TASK DETAILS:
Exactly reproduce the lines from the line containing "The width and height of the screenshot is (1280, 720)." to the end of the data below, inclusive, and nothing else.

====== TASK MATERIAL ======

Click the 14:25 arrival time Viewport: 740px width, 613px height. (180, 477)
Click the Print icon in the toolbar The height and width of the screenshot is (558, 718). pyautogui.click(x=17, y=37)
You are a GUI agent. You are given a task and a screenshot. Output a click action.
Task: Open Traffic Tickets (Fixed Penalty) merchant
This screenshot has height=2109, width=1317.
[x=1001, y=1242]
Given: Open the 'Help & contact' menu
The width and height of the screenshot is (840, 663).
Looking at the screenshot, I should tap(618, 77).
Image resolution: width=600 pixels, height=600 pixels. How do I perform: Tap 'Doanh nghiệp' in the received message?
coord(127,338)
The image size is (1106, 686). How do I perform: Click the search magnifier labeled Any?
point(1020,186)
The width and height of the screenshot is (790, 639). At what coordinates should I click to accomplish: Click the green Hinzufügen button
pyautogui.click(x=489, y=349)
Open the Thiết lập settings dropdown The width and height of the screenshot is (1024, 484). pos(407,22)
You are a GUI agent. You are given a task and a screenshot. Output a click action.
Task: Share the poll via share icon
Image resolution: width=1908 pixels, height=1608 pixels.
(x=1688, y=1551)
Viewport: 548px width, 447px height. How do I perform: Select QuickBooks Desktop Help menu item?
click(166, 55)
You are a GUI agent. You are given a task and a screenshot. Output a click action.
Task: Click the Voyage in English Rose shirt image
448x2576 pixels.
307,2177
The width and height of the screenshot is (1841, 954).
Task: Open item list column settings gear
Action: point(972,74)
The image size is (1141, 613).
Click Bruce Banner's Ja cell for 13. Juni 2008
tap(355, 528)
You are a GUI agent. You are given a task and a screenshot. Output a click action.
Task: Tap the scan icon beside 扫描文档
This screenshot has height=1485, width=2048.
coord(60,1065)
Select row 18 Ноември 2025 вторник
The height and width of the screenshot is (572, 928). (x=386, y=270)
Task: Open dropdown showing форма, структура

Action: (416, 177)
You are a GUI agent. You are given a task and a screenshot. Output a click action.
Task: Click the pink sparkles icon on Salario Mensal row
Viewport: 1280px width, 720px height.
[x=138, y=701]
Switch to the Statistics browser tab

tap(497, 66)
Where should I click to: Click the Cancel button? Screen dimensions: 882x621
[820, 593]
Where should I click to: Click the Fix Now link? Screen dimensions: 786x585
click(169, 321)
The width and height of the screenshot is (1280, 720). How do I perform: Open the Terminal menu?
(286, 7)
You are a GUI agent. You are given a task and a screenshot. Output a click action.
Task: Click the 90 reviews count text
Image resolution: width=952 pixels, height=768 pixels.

======

ANSWER BELOW:
The width and height of the screenshot is (1280, 720). How do I perform: Open the Terminal menu?
(286, 7)
You are a GUI agent. You are given a task and a screenshot. Output a click action.
Task: Click the 90 reviews count text
Image resolution: width=952 pixels, height=768 pixels.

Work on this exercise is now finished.